Aunque el oro suele considerarse un activo refugio en tiempos de crisis geopolítica, un dólar más fuerte puede reducir su atractivo al encarecer el metal para los compradores internacionales.
Datos de inflación PCE en camino
Los inversionistas también estarán atentos a la publicación del índice de precios del gasto en consumo personal (PCE) de Estados Unidos correspondiente a enero, que se dará a conocer más tarde el viernes.
Excluyendo componentes volátiles como alimentos y energía, el llamado índice PCE “subyacente” se prevé en 3.1 % interanual, ligeramente por encima del 3.0 % registrado en diciembre. Este indicador es seguido de cerca por los mercados financieros porque es una de las métricas preferidas por la Reserva Federal para evaluar la política monetaria.
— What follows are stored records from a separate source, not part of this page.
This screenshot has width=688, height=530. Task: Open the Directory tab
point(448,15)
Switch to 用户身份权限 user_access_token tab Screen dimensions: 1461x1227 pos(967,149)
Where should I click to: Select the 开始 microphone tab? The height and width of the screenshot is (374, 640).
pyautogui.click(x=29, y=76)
Curiosamente, las lecturas del PCE del Departamento de Comercio han sido recientemente más altas que el índice de precios al consumidor (CPI) publicado por el Departamento de Trabajo. Esta divergencia refleja principalmente diferencias en las ponderaciones —especialmente en vivienda y atención médica— además de variaciones en el alcance y en los efectos de sustitución del consumo. En particular, el menor peso de los costos de vivienda en descenso dentro del PCE y la mayor exposición al aumento de los costos médicos han provocado que el PCE se mantenga más elevado que el CPI.
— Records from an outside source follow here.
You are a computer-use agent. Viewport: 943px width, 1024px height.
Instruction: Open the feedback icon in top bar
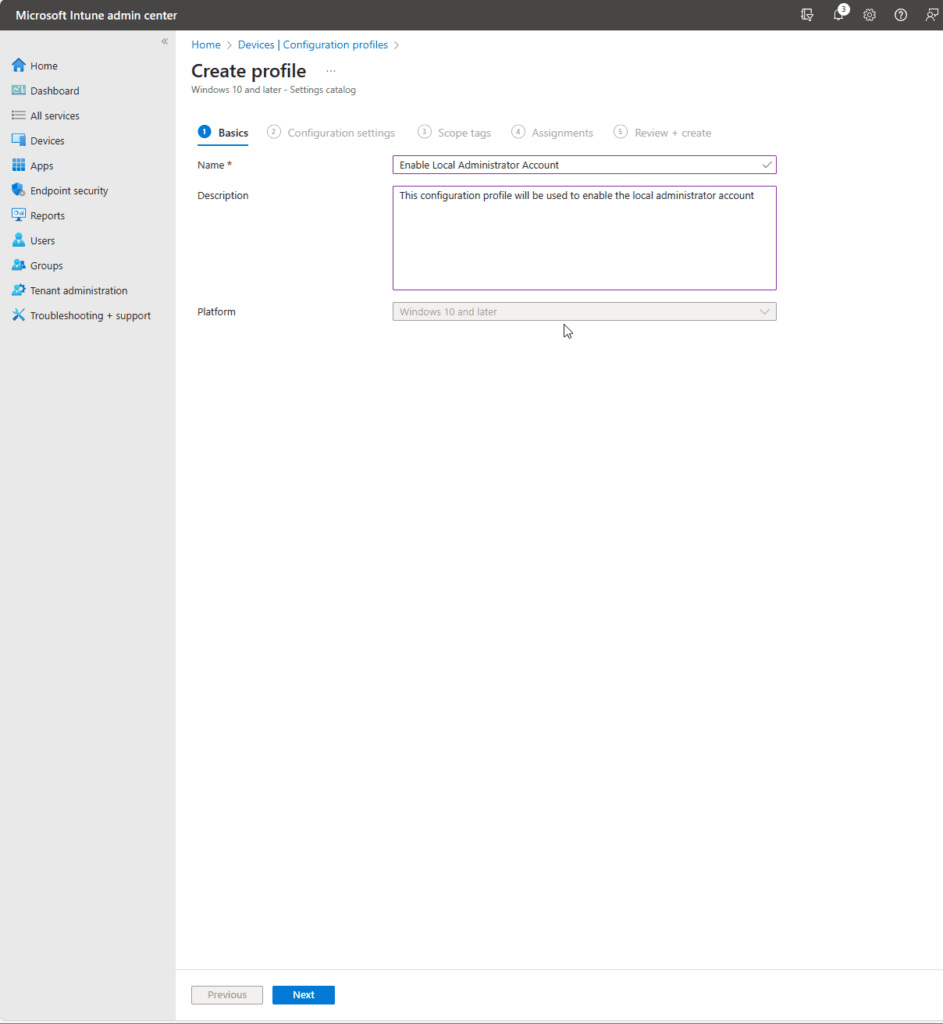(930, 15)
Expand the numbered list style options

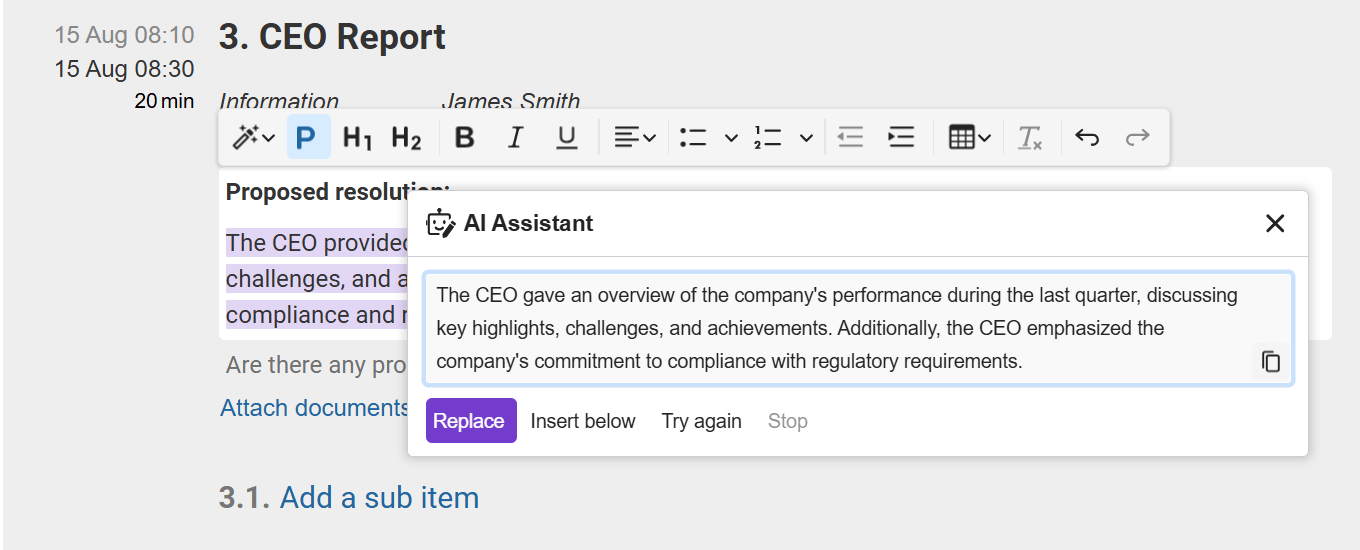click(806, 138)
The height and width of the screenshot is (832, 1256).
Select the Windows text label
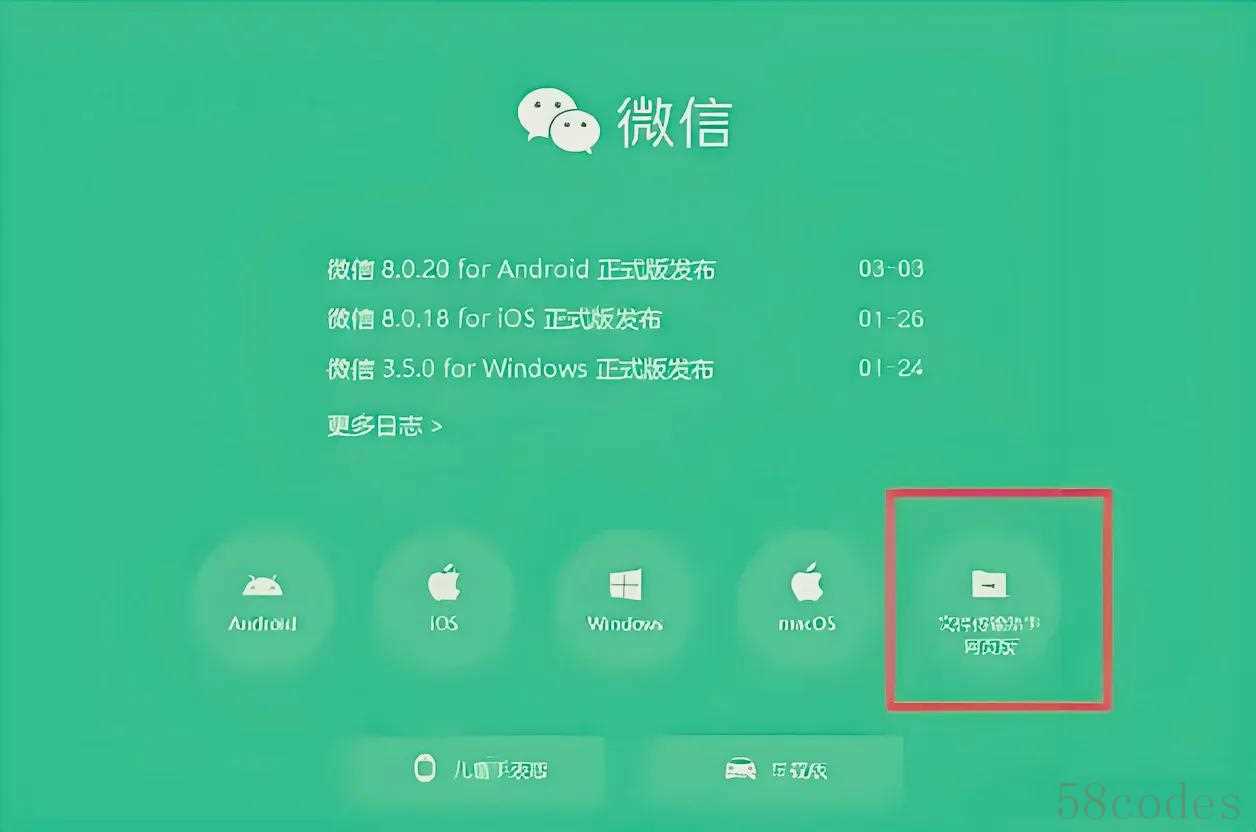[625, 623]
El miércoles, los datos del CPI de febrero mostraron una inflación relativamente moderada de 2.4 % interanual.
Sin embargo, es importante señalar que estos datos reflejan en gran medida un periodo previo al estallido del conflicto con Irán, que comenzó con ataques aéreos de Estados Unidos e Israel a finales de febrero. Desde entonces, el panorama inflacionario se ha vuelto más incierto.
El director ejecutivo de Adobe dejará el cargo
Las acciones de Adobe cayeron en las operaciones posteriores al cierre después de que la compañía anunció que Shantanu Narayen, quien ha dirigido la empresa durante dieciocho años, dejará el cargo de director ejecutivo mientras el consejo inicia la búsqueda de un sucesor.
Narayen se unió a Adobe en 1998 y fue ascendido varias veces hasta convertirse en CEO en diciembre de 2007. Una de sus decisiones estratégicas más importantes fue transformar los productos de software de la compañía hacia un modelo de suscripción basado en la nube.
Durante su gestión, los ingresos anuales de Adobe crecieron de forma significativa, pasando de 3,580 millones de dólares a 23,770 millones de dólares.
La empresa con sede en San José, California —conocida por su portafolio de software que incluye el editor de imágenes Photoshop y el programa de edición de video Premiere Pro— también informó resultados trimestrales superiores a las expectativas tanto en ingresos como en utilidades y presentó una guía para el trimestre actual que en gran medida superó las previsiones del mercado.